Küçük yoksul yaşamların hiç de küçük olmayan beklentileriydi can sularımız. Nenelerimizin yol yordam bilen hayat felsefelerinde ne çok öğreti olduğunu şimdi anlamak bir gecikmişlik olsa bile, sanki hiç zaman kaybedilmemiş gibi bir başlangıç yaparak sil baştan tümünü anlatmak ve onları geçmişten haberdar etmek zor olmasa gerek.
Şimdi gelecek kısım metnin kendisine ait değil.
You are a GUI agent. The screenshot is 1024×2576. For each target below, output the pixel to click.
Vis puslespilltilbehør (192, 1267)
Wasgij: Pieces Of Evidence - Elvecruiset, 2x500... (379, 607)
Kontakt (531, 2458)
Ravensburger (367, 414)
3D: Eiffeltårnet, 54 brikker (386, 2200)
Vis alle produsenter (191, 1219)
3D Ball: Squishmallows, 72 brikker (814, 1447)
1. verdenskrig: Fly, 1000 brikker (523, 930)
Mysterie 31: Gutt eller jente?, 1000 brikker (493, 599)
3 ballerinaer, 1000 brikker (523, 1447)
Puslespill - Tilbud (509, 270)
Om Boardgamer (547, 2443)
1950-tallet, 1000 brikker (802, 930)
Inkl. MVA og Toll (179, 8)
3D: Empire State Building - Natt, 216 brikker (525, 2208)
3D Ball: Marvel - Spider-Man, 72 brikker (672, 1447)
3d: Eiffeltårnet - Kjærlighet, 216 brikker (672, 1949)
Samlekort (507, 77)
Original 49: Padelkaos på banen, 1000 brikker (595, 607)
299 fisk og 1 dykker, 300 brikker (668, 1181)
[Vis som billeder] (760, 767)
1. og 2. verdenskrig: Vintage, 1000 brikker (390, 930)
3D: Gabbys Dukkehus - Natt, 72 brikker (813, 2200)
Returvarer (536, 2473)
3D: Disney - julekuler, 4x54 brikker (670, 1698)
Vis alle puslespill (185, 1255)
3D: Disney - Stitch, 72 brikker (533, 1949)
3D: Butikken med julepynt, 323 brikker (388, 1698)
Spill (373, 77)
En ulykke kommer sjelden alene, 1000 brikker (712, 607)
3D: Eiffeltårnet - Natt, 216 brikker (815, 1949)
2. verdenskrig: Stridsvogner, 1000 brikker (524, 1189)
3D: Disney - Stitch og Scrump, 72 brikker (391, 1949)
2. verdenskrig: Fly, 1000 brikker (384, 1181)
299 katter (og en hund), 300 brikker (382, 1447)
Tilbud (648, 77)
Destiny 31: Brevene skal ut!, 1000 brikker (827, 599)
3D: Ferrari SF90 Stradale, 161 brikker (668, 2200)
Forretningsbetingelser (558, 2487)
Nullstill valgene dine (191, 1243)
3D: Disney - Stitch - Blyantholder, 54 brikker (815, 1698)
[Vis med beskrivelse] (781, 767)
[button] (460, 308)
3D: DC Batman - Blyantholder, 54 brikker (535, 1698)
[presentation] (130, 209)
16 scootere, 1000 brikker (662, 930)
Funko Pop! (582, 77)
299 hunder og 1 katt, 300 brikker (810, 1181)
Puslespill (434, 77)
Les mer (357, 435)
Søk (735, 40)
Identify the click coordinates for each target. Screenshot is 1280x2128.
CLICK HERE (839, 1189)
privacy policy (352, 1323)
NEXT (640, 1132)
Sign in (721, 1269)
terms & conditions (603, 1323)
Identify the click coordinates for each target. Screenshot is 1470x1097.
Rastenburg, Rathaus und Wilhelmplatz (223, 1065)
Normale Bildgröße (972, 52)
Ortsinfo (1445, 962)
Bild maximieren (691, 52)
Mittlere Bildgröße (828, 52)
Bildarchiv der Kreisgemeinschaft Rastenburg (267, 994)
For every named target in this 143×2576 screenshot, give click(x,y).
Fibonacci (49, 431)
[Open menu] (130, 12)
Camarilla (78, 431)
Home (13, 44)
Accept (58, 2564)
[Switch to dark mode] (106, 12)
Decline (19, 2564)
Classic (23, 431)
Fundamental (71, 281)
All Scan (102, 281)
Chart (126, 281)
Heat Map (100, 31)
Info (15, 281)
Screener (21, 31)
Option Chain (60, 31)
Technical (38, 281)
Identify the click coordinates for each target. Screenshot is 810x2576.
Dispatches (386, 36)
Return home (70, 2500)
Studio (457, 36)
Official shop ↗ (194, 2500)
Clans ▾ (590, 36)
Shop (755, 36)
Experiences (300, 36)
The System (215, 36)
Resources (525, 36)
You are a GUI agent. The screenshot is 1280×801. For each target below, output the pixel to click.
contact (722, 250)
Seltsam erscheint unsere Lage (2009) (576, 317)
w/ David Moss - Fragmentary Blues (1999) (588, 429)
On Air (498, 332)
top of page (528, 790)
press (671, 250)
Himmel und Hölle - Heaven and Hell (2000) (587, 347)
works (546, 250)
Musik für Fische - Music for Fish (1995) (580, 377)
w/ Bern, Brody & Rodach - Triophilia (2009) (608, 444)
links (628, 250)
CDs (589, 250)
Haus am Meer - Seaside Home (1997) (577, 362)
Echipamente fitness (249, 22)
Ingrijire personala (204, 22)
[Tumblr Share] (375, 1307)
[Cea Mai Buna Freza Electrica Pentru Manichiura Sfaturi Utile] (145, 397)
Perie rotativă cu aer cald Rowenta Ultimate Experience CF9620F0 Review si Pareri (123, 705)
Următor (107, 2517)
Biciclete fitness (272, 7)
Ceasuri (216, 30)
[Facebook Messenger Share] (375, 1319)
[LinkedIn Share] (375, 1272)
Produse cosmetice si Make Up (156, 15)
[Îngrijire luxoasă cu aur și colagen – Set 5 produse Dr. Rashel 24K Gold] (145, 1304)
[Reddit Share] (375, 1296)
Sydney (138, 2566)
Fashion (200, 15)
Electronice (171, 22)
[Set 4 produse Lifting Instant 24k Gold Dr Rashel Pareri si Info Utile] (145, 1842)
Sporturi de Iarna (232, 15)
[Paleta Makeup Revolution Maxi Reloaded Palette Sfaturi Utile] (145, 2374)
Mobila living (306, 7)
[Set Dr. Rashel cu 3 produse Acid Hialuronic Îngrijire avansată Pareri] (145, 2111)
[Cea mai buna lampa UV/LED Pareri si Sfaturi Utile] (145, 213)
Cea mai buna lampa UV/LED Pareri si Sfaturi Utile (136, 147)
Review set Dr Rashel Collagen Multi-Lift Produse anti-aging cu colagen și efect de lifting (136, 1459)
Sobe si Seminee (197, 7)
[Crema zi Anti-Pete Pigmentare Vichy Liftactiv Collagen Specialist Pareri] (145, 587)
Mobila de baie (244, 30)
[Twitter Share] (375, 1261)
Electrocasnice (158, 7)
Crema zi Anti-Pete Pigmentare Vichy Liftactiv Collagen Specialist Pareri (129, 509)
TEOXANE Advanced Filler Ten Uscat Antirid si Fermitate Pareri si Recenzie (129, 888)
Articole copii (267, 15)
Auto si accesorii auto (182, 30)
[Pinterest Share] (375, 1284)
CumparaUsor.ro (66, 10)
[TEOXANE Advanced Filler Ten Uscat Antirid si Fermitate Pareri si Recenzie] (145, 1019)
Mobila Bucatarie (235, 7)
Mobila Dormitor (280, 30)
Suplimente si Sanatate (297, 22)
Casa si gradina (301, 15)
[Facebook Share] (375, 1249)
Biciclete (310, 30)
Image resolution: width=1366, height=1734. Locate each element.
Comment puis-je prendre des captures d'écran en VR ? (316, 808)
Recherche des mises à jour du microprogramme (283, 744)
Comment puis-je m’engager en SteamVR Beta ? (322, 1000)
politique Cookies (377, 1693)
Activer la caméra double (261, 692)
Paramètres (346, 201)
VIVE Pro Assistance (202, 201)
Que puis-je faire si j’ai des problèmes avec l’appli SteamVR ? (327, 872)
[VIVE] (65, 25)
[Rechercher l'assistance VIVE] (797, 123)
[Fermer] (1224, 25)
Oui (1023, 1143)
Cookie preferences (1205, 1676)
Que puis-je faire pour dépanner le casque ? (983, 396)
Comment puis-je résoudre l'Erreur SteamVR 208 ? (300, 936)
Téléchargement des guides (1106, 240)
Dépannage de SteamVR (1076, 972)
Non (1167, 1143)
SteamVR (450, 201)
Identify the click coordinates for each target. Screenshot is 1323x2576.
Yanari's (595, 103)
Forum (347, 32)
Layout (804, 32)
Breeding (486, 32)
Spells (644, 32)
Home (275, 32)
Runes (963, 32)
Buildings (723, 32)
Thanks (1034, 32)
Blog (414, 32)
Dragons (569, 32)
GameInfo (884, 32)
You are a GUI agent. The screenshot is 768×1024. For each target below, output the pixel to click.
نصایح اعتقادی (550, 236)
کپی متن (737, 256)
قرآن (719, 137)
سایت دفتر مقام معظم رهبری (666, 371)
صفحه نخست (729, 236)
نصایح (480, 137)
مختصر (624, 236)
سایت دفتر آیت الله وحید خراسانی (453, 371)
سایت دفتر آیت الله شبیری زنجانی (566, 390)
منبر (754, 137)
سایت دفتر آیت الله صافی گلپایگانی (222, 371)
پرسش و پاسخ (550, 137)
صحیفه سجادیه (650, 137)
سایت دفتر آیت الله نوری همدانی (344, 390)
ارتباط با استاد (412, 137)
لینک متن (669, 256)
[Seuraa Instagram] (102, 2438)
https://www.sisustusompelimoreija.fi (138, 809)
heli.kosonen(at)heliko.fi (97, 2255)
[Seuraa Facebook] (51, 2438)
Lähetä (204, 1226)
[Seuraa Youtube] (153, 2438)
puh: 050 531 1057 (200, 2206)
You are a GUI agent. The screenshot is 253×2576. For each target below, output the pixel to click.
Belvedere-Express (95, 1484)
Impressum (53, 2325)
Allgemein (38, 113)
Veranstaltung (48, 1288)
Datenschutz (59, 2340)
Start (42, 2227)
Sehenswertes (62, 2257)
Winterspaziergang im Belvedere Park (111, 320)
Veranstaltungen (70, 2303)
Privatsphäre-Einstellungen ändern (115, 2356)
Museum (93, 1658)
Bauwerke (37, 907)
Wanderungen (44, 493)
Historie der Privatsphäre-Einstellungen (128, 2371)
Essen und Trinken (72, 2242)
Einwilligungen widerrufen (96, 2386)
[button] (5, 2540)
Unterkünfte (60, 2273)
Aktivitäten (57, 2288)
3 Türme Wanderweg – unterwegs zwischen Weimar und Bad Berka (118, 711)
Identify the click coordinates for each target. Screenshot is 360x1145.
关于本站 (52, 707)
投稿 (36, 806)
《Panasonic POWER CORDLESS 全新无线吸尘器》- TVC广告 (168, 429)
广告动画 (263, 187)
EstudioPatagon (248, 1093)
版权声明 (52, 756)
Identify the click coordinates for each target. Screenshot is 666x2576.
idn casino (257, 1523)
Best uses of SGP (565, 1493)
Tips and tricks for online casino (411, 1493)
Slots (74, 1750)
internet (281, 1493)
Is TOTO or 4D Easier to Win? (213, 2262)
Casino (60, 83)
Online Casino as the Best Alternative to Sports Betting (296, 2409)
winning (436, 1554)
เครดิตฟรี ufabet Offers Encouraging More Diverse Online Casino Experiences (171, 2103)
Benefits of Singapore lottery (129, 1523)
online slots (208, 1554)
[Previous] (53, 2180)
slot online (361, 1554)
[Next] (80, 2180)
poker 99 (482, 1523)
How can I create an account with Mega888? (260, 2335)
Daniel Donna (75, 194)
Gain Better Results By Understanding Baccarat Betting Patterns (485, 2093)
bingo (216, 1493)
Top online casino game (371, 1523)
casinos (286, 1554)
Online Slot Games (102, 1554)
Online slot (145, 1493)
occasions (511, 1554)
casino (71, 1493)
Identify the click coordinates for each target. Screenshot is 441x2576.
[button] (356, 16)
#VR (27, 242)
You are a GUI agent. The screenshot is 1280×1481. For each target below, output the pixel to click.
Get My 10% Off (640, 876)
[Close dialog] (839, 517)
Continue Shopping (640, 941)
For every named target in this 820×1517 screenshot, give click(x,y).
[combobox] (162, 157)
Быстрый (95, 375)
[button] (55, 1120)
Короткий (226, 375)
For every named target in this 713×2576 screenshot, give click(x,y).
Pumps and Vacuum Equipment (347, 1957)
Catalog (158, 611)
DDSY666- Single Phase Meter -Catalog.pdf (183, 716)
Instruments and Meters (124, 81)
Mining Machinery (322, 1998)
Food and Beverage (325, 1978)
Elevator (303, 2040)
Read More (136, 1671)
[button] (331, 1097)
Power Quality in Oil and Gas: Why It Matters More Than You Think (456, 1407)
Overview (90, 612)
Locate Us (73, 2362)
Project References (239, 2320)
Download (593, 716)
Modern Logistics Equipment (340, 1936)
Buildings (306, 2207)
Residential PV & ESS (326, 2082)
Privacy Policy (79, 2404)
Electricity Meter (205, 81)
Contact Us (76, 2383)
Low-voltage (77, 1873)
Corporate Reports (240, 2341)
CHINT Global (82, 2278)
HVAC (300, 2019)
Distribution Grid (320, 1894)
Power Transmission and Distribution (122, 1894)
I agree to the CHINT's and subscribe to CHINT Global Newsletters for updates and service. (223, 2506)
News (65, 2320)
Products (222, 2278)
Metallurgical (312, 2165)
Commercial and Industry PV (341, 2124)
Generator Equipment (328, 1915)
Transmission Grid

Zor olan varsa günümüz teknolojisinin çocuklarımız üzerine yığılan sanal âlem araçlarıdır ki onların içinden küçük beyin ve yürekleri çekip almak da hani hüner ister.

 

Bazen masallar yol göstericimiz olabilir. Hani o güzel şarkıda:

 

“Baba bana masal anlat içinde kurtla kuzu olmasın.”Gibi başlayan ama içeriğini eski zaman geleneklerinin doldurduğu masallara dönüştürerek ne çok şeyler anlatabiliriz ne çok şeyler ah bir bilseniz.

 

Ama zamanın hain bir törpüye dönüştüğü, insani değerlerin alaşağı olduğu bir süreçte dedelerin, ninelerin huzurevlerine kaptırıldığı bu bencil ve acımasız kısır döngüde bunu başarır mıyız doğrusu tartışılır.

 

Onun içindir ki yaşlılar yurdu, kimsesizler evi, huzur evi denildiği zaman içim cız eder ve binlerce hızarın altında yüreğim biçilircesine acı çekerim, rengi görünmez bir iç kanamayı yaşarım.

 

Ah! Bize ne oldu?

 

Nasıl kıydık şahdamarlarımıza?

 

Nasıl kaybolup gittik yaşayanlarımızı korkularımızın, endişelerimizin derin mezarlarına terki diyar eyleyerek?